The status of the certificate. Valid values are ACTIVE, INACTIVE, REVOKED, PENDING_TRANSFER, and PENDING_ACTIVATION. The status value REGISTER_INACTIVE is deprecated and should not be used.

The CA certificate used to sign the device certificate being registered, not available when CertificateMode is SNI_ONLY.

Specifies which mode of certificate registration to use with this resource. Valid options are DEFAULT with CaCertificatePem and CertificatePem, SNI_ONLY with CertificatePem, and Default with CertificateSigningRequest. `DEFAULT` : A certificate in `DEFAULT` mode is either generated by AWS IoT Core or registered with an issuer certificate authority (CA).
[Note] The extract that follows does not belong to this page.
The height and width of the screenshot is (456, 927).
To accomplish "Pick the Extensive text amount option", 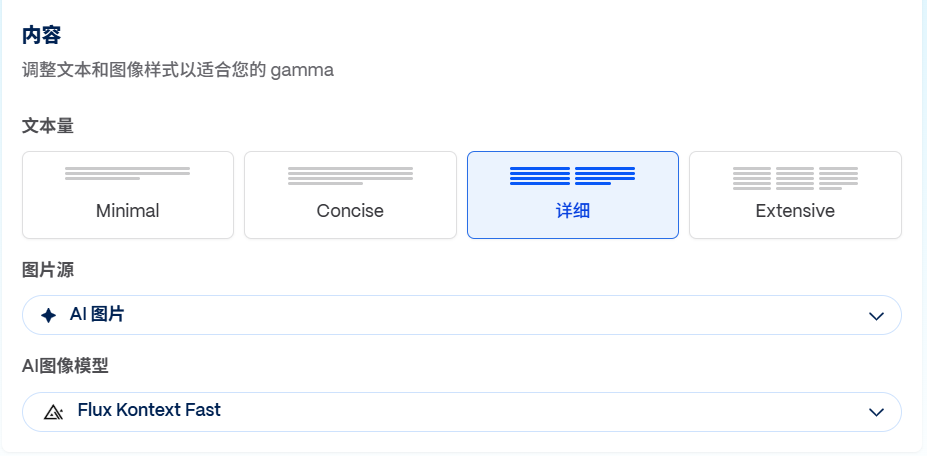I will 795,195.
Devices with certificates in `DEFAULT` mode aren't required to send the Server Name Indication (SNI) extension when connecting to AWS IoT Core . However, to use features such as custom domains and VPC endpoints, we recommend that you use the SNI extension when connecting to AWS IoT Core . `SNI_ONLY` : A certificate in `SNI_ONLY` mode is registered without an issuer CA. Devices with certificates in `SNI_ONLY` mode must send the SNI extension when connecting to AWS IoT Core .

The certificate data in PEM format. Requires SNI_ONLY for the certificate mode or the accompanying CACertificatePem for registration.

The certificate signing request (CSR).